>>>>>

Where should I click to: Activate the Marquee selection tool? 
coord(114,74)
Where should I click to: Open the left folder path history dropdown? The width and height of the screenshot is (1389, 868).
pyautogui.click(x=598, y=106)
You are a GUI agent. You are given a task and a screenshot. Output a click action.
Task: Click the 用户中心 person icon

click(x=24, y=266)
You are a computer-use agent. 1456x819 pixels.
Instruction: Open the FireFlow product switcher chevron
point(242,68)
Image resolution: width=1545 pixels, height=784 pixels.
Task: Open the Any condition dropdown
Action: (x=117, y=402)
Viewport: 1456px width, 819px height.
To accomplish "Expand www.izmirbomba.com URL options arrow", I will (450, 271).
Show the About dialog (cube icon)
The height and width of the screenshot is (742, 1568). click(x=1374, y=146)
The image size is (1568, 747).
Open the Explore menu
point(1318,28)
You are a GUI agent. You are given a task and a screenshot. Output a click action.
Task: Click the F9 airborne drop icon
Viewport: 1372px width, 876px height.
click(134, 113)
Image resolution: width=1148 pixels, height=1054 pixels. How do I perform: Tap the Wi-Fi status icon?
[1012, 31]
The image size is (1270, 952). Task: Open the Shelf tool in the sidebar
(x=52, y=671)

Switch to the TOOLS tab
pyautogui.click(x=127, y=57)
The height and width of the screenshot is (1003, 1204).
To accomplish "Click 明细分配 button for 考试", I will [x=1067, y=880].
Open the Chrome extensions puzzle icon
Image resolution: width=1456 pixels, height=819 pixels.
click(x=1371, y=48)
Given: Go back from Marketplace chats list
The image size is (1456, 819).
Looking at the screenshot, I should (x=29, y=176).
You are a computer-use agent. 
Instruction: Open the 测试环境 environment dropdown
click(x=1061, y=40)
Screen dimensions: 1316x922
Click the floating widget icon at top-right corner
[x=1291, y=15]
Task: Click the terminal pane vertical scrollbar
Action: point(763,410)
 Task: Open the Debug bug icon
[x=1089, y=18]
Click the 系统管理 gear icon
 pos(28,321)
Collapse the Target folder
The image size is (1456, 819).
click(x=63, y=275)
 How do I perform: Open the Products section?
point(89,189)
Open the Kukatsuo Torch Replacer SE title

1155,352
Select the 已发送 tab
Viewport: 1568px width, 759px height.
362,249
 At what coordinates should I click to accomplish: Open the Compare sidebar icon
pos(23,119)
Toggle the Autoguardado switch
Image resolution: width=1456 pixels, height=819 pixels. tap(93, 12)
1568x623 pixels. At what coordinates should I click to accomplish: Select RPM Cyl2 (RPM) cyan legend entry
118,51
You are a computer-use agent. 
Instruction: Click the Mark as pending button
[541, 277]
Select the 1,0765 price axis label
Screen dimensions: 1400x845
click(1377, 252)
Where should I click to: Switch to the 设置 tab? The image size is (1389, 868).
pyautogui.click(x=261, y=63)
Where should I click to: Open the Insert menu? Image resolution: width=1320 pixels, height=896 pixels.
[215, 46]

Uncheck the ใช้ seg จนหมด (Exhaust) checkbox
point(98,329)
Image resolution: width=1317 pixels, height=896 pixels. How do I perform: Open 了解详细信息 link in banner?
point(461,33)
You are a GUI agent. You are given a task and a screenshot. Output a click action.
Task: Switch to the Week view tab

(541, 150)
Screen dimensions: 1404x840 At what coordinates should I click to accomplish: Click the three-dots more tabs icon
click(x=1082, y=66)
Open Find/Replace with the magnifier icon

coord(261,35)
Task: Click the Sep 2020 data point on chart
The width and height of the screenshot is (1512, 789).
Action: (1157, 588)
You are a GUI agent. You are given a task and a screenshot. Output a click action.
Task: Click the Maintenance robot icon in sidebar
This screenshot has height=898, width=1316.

<<<<<

**Task item**.
Please restate each record exactly as it reads.

**Task output**.
Where should I click to: Activate the Marquee selection tool? 
coord(114,74)
Where should I click to: Open the left folder path history dropdown? The width and height of the screenshot is (1389, 868).
pyautogui.click(x=598, y=106)
You are a GUI agent. You are given a task and a screenshot. Output a click action.
Task: Click the 用户中心 person icon

click(x=24, y=266)
You are a computer-use agent. 1456x819 pixels.
Instruction: Open the FireFlow product switcher chevron
point(242,68)
Image resolution: width=1545 pixels, height=784 pixels.
Task: Open the Any condition dropdown
Action: (x=117, y=402)
Viewport: 1456px width, 819px height.
To accomplish "Expand www.izmirbomba.com URL options arrow", I will (450, 271).
Show the About dialog (cube icon)
The height and width of the screenshot is (742, 1568). click(x=1374, y=146)
The image size is (1568, 747).
Open the Explore menu
point(1318,28)
You are a GUI agent. You are given a task and a screenshot. Output a click action.
Task: Click the F9 airborne drop icon
Viewport: 1372px width, 876px height.
click(134, 113)
Image resolution: width=1148 pixels, height=1054 pixels. How do I perform: Tap the Wi-Fi status icon?
[1012, 31]
The image size is (1270, 952). Task: Open the Shelf tool in the sidebar
(x=52, y=671)

Switch to the TOOLS tab
pyautogui.click(x=127, y=57)
The height and width of the screenshot is (1003, 1204).
To accomplish "Click 明细分配 button for 考试", I will [x=1067, y=880].
Open the Chrome extensions puzzle icon
Image resolution: width=1456 pixels, height=819 pixels.
click(x=1371, y=48)
Given: Go back from Marketplace chats list
The image size is (1456, 819).
Looking at the screenshot, I should (x=29, y=176).
You are a computer-use agent. 
Instruction: Open the 测试环境 environment dropdown
click(x=1061, y=40)
Screen dimensions: 1316x922
Click the floating widget icon at top-right corner
[x=1291, y=15]
Task: Click the terminal pane vertical scrollbar
Action: point(763,410)
 Task: Open the Debug bug icon
[x=1089, y=18]
Click the 系统管理 gear icon
 pos(28,321)
Collapse the Target folder
The image size is (1456, 819).
click(x=63, y=275)
 How do I perform: Open the Products section?
point(89,189)
Open the Kukatsuo Torch Replacer SE title

1155,352
Select the 已发送 tab
Viewport: 1568px width, 759px height.
362,249
 At what coordinates should I click to accomplish: Open the Compare sidebar icon
pos(23,119)
Toggle the Autoguardado switch
Image resolution: width=1456 pixels, height=819 pixels. tap(93, 12)
1568x623 pixels. At what coordinates should I click to accomplish: Select RPM Cyl2 (RPM) cyan legend entry
118,51
You are a computer-use agent. 
Instruction: Click the Mark as pending button
[541, 277]
Select the 1,0765 price axis label
Screen dimensions: 1400x845
click(1377, 252)
Where should I click to: Switch to the 设置 tab? The image size is (1389, 868).
pyautogui.click(x=261, y=63)
Where should I click to: Open the Insert menu? Image resolution: width=1320 pixels, height=896 pixels.
[215, 46]

Uncheck the ใช้ seg จนหมด (Exhaust) checkbox
point(98,329)
Image resolution: width=1317 pixels, height=896 pixels. How do I perform: Open 了解详细信息 link in banner?
point(461,33)
You are a GUI agent. You are given a task and a screenshot. Output a click action.
Task: Switch to the Week view tab

(541, 150)
Screen dimensions: 1404x840 At what coordinates should I click to accomplish: Click the three-dots more tabs icon
click(x=1082, y=66)
Open Find/Replace with the magnifier icon

coord(261,35)
Task: Click the Sep 2020 data point on chart
The width and height of the screenshot is (1512, 789).
Action: (1157, 588)
You are a GUI agent. You are given a task and a screenshot. Output a click action.
Task: Click the Maintenance robot icon in sidebar
This screenshot has height=898, width=1316.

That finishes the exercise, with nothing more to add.